La alegre música caribeña que se escapa por la puerta de la discoteca Nuit contrasta con la sordidez y la peste a orín de los pasadizos subterráneos. María Rosa Gilabert, de 19 años, y sus dos amigas se dirigen para allá. Todas visten minifalda y van demasiado maquilladas. “Por aquí no vengo sola ni de coña”, dice sin prácticamente nada de acento. El portero, una especie de Men in Black venido a menos, las deja pasar. En un recoveco en plena calle, una pareja sacia sus instintos más primitivos.
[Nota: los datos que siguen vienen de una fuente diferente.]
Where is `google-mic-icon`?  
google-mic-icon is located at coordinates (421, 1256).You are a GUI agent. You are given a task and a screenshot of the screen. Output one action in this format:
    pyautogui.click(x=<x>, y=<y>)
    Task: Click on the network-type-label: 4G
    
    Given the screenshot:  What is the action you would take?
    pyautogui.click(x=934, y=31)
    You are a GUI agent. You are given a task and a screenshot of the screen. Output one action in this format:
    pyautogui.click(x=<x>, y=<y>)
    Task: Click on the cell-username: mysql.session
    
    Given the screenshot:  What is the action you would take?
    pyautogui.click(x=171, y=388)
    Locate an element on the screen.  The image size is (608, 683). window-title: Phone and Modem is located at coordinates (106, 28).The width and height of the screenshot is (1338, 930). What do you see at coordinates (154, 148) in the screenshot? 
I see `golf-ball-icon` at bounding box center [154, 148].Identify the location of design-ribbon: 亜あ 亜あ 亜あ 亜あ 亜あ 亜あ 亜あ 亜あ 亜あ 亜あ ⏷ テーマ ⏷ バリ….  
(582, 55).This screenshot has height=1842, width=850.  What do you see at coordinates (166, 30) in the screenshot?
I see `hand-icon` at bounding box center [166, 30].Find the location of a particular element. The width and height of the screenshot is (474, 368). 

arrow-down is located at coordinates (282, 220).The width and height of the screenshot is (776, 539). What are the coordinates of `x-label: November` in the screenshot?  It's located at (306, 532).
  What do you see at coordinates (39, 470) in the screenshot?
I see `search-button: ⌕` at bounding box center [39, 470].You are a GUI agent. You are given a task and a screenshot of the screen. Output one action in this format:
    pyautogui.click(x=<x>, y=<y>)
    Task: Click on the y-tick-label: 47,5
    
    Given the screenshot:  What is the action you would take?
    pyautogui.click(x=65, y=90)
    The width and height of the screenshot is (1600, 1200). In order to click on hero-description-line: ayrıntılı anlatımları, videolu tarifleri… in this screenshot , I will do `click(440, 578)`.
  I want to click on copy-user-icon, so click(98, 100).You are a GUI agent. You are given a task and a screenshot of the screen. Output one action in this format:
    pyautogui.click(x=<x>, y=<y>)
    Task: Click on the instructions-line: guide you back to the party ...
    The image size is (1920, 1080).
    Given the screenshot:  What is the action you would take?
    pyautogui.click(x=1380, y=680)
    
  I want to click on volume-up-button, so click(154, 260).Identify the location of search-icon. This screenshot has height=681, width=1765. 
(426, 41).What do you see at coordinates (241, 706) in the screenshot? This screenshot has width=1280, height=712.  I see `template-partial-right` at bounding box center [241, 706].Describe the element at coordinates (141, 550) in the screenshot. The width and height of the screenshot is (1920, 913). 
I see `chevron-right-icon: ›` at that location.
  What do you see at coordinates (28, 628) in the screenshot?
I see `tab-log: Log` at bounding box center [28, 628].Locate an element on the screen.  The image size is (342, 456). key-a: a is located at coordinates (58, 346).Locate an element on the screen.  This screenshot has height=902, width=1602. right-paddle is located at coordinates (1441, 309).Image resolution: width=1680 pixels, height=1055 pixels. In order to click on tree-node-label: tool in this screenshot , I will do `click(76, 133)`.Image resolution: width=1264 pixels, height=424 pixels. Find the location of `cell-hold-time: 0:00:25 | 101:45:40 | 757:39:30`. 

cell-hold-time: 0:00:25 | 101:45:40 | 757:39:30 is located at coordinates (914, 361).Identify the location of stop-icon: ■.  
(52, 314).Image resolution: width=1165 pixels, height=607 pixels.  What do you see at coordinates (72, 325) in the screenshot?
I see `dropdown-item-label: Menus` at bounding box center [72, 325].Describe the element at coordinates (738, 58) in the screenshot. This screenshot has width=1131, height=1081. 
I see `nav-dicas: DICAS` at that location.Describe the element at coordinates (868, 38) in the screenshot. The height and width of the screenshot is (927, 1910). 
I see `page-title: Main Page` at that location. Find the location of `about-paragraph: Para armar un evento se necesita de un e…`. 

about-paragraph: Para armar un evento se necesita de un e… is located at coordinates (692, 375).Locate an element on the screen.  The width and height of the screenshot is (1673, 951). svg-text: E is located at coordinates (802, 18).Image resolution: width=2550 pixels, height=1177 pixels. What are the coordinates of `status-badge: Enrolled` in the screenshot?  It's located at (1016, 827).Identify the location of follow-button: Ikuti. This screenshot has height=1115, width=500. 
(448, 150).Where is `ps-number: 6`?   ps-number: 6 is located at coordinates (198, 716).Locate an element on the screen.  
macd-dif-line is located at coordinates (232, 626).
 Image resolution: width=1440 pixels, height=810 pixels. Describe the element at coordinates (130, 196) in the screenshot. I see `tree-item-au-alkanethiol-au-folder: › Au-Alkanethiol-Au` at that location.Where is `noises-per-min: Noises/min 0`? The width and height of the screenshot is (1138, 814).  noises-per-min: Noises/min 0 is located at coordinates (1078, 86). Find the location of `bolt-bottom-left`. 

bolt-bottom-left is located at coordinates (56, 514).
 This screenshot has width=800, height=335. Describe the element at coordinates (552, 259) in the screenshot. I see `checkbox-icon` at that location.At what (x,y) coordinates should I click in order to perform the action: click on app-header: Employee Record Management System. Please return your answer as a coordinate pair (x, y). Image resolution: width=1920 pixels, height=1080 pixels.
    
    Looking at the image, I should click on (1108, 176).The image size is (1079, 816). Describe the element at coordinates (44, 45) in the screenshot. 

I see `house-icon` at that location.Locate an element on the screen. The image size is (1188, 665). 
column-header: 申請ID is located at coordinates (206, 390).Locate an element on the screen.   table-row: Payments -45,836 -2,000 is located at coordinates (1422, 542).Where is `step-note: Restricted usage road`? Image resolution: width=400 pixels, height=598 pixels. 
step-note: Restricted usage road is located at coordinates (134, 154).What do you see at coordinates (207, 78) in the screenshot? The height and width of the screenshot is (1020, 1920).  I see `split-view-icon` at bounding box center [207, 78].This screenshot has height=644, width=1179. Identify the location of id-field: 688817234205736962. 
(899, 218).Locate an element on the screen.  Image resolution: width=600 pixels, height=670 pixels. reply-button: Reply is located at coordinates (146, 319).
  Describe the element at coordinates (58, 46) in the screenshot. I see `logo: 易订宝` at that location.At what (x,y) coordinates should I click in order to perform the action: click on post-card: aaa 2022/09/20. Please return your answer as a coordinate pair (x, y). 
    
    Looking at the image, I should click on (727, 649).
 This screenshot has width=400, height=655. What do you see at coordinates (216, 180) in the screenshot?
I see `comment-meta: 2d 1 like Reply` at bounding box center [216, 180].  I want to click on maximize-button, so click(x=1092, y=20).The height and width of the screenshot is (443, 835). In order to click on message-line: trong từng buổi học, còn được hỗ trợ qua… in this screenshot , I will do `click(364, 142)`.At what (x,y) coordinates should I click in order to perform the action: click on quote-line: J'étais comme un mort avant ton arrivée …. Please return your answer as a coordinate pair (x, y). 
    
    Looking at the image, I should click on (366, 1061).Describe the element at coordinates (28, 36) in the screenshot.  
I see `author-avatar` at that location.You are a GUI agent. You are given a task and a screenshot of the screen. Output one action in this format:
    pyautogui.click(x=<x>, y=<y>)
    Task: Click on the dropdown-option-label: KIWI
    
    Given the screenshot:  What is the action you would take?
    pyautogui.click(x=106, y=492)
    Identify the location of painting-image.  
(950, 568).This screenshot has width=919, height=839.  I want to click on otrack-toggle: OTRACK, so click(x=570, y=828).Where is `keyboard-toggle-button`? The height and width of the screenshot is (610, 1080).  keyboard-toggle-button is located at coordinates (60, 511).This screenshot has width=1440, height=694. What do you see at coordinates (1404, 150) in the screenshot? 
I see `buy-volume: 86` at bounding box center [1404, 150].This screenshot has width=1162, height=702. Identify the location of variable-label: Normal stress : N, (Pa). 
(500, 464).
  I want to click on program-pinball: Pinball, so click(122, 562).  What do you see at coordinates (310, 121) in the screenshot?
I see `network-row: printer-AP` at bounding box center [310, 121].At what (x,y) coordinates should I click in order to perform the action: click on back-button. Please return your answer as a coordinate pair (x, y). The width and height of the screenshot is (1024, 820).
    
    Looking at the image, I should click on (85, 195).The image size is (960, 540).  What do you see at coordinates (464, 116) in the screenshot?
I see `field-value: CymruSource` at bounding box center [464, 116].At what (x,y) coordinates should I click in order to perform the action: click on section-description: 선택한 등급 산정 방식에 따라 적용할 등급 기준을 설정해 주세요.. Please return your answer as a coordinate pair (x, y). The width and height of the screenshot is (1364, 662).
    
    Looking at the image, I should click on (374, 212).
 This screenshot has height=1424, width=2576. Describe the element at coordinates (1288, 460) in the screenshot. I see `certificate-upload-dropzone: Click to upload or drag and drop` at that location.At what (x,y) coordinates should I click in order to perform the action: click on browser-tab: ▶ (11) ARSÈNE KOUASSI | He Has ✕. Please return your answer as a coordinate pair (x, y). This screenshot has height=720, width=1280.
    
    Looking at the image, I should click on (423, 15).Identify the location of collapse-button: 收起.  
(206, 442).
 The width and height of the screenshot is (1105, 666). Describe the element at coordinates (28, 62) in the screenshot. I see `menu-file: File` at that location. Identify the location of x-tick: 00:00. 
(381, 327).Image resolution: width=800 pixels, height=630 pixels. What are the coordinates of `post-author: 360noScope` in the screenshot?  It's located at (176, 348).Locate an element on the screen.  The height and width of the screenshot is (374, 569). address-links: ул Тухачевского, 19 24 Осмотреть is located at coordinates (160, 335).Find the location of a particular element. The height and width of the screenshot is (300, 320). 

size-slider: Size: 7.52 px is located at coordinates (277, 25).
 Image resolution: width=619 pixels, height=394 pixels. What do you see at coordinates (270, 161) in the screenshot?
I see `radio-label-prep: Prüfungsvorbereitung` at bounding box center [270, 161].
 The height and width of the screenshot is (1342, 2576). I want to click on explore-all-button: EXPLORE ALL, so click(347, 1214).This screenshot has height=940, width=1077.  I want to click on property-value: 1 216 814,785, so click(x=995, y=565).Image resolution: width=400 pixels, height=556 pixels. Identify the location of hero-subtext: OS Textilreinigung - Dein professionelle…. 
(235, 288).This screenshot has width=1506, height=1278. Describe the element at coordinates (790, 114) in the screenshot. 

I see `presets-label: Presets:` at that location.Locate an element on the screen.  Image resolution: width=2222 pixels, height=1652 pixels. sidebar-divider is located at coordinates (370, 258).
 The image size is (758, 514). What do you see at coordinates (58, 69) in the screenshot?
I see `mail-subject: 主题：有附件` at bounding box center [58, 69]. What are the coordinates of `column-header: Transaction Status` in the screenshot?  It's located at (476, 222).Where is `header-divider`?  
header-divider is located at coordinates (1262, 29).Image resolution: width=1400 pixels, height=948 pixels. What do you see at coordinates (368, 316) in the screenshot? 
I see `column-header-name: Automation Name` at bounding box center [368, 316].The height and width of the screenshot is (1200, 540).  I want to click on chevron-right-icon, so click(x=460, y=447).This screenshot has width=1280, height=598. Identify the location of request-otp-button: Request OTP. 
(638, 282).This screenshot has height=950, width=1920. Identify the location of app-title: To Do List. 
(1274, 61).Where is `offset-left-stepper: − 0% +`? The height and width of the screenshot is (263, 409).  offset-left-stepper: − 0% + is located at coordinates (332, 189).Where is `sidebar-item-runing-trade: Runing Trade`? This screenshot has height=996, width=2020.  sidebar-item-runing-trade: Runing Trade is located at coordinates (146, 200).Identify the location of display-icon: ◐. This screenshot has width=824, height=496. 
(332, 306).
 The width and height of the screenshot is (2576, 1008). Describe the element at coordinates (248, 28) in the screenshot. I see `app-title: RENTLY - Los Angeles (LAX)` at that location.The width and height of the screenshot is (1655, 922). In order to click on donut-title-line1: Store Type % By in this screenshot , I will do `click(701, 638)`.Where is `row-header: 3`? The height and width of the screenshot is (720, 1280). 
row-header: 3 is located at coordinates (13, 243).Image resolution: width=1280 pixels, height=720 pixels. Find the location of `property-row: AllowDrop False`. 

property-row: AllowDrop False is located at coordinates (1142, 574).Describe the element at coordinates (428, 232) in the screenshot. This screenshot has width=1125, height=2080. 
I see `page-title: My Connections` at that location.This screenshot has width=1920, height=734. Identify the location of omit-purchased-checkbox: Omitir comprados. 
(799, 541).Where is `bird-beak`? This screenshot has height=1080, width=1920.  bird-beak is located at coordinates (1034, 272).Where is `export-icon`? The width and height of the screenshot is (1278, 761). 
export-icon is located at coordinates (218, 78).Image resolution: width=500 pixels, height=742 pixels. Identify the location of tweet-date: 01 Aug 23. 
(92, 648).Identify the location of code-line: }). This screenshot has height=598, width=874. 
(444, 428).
“Esto lo encuentras todas las noches”, apunta el encargado de Estudio Latino. Dentro, los primeros fiesteros bailan y beben cerveza. Suena bachata. “Con todo, hay menos alboroto que antes, pero porque viene menos gente. Desde que ocurrió aquello el flujo de personas ha disminuido”. Se refiere a Ramón Emilio León, un ecuatoriano que fue asesinado en los pasadizos en 2006. En el mismo sitio donde el inmigrante encontró la muerte, una veintena de mendigos ha hecho del asfalto su colchón. En cuanto el sol despunte recogerán sus bártulos y abandonarán la zona, que volverá a ser transitada por centenares de ejecutivos trajeados.

El blindaje va más allá

El Ayuntamiento piensa declarar los bajos de Azca como Zona de Protección Acústica Especial, un estatuto legal que restringe la apertura de nuevos locales de ocio y los horarios de los ya existentes. Este blindaje lo extenderá, además, a los aledaños de la avenida de Brasil, un poco más al norte. “Los problemas de orden público y los focos de marginalidad que existen en los callejones de Azca no pueden confundirse y extenderse al bulevar de la avenida de Brasil, donde la oferta de ocio está plenamente integrada en el barrio”, opina molesto Javier Moyano, presidente de la asociación de hostelería de este área. Un viernes cualquiera, sin embargo, sus alrededores son un hervidero en comparación con los lúgubres laberintos de Azca. Pasada la media noche, la gente se arremolina a la entrada del club Moby Dick, mientras unos niños juegan en el parque de al lado. “Cuando terminan los conciertos que hay en directo, la gente suele venir a cenar aquí. Este medida puede hundirnos el negocio”, lamenta una empleada del restaurante Tommy Mel's.